TEXTO CITADO -
⟨
# íngrimo



## swift

Buenos días amigos:

Hoy tengo una colección de costarriqueñismos para traducir. Estoy trabajando en la versión francesa de un cuento costarricense, escrito por Carmen Lyra, llamado Uvieta.

Se trata de un anciano solitario que decidió "irse a rodar tierras", es decir, ir a vagar por el mundo, y que recibe favores de "las tres divinas personas" (Jesús, María y José). Antes de salir de viaje, compra tres bollos de pan y los acomoda en sus alforjas. Mientras prepara sus cosas, tres personas llegan en tres momentos diferentes a su casa a "pedir limosna". Como no tiene otra cosa más que pan, le da un bollo a cada uno.

Más tarde se enterará de que cada uno de esos pordioseros era en realidad una de las "tres divinas personas", quienes le concederán favores por su acto de generosidad. La trama se vuelve interesante cuando, en una de las varias ocasiones en que se le aparece uno de aquellos, pide un "árbol de uvas" del que nadie puede bajar sin permiso de Uvieta. El caso es que Uvieta disgustó a los seres celestes y "Tatica Dios" envió a la muerte para "llevarse" a Uvieta. Pero este hizo que aquella se subiera al árbol y, como consecuencia, ya nadie moriría en el pueblo.

El cuento abre con esta frase:

Pues señor, había una vez un viejito muy pobre que vivía solo íngrimo en su casita y se llamaba Uvieta.

En América, íngrimo significa:


> adj. Solitario, abandonado, sin compañía.
> 
> Fuente: DRAE.


La solución más simple parece ser "tout seul", pero me gustaría saber si existe otra palabra, un adjetivo que cubra ese sentido, ya que se pierde mucho. Pensé en "reclus", pero no estoy convencido.

Hasta ahora, la traducción que más se acerca es:

Il était une fois un vieillard solitaire très pauvre qui vivait seul dans sa petite maison et qui s'appelait Uvieta.

¿Qué les parece? El "pues señor" se los quedo debiendo porque es el tema de la siguiente discusión. 

Se debe prestar especial cuidado, como vamos a ver en los hilos que siguen D), al color local, ya que se trata de un personaje sencillo, algo campesino.

Desde ya, gracias.


Un saludo,


J.-


----------



## jprr

Salut J,

"qui vivait retiré" ? ... aussi peu convaincant que "reclus".

peut-être qui vivait seul oublié ?


----------



## swift

Merci Jean-Pierre !

Oui, retiré semble convenir. C'est ce "abandonado" qui me gêne. En général, le mot "íngrimo" est très peu usité, et il désigne souvent un individu qui préfère la solitude, un peu égoïste parfois. (Au moins, c'est ainsi que je le comprends, et c'est ainsi que l'utilisent mes grand-parents et l'une de mes tantes .)

Sympa, le conte d'Ouviette, non ?


----------



## jprr

> C'est ce "abandonado" qui me gêne


C'est pour ça que je disais "oublié".

qui vivait seul à l'écart ...


----------



## Rizzos

swift said:


> Merci Jean-Pierre !
⟩
DATOS EXTRAÍDOS -
⟨
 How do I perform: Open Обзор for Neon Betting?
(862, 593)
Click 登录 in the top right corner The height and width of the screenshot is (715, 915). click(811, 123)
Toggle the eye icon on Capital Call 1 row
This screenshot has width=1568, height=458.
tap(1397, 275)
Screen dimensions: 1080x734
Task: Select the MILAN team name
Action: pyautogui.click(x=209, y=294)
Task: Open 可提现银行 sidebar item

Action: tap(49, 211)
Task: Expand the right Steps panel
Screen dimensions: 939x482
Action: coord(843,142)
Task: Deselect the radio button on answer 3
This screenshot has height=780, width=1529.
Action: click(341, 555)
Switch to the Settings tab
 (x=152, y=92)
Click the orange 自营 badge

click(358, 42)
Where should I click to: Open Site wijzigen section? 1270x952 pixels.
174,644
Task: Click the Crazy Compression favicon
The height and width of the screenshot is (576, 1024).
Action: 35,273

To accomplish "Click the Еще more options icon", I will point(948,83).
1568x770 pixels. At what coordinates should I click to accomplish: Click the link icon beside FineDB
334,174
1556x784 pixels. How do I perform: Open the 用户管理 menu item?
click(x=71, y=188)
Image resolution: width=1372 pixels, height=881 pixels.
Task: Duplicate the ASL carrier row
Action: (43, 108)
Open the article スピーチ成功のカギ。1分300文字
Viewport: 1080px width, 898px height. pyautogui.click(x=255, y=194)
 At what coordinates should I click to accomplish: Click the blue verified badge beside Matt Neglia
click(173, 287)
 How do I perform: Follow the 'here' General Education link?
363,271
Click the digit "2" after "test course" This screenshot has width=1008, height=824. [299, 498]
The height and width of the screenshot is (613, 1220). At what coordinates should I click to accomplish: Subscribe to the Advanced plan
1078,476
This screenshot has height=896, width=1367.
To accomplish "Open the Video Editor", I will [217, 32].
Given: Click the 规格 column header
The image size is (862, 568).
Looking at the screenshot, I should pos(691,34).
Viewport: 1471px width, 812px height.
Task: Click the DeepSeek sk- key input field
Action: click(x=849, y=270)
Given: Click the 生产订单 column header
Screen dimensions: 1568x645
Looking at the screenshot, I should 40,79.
⟩
TAREAS PROPUESTAS -
1 – En el hilo sobre la palabra «íngrimo», ¿qué compra el anciano antes de salir de viaje?
2 – ¿Cuántas líneas de las entradas contienen la palabra «Task»? Las mayúsculas y minúsculas cuentan; responde solo con el número.

RESPUESTAS ESCRITAS -
1 – Tres bollos de pan.

2 – 7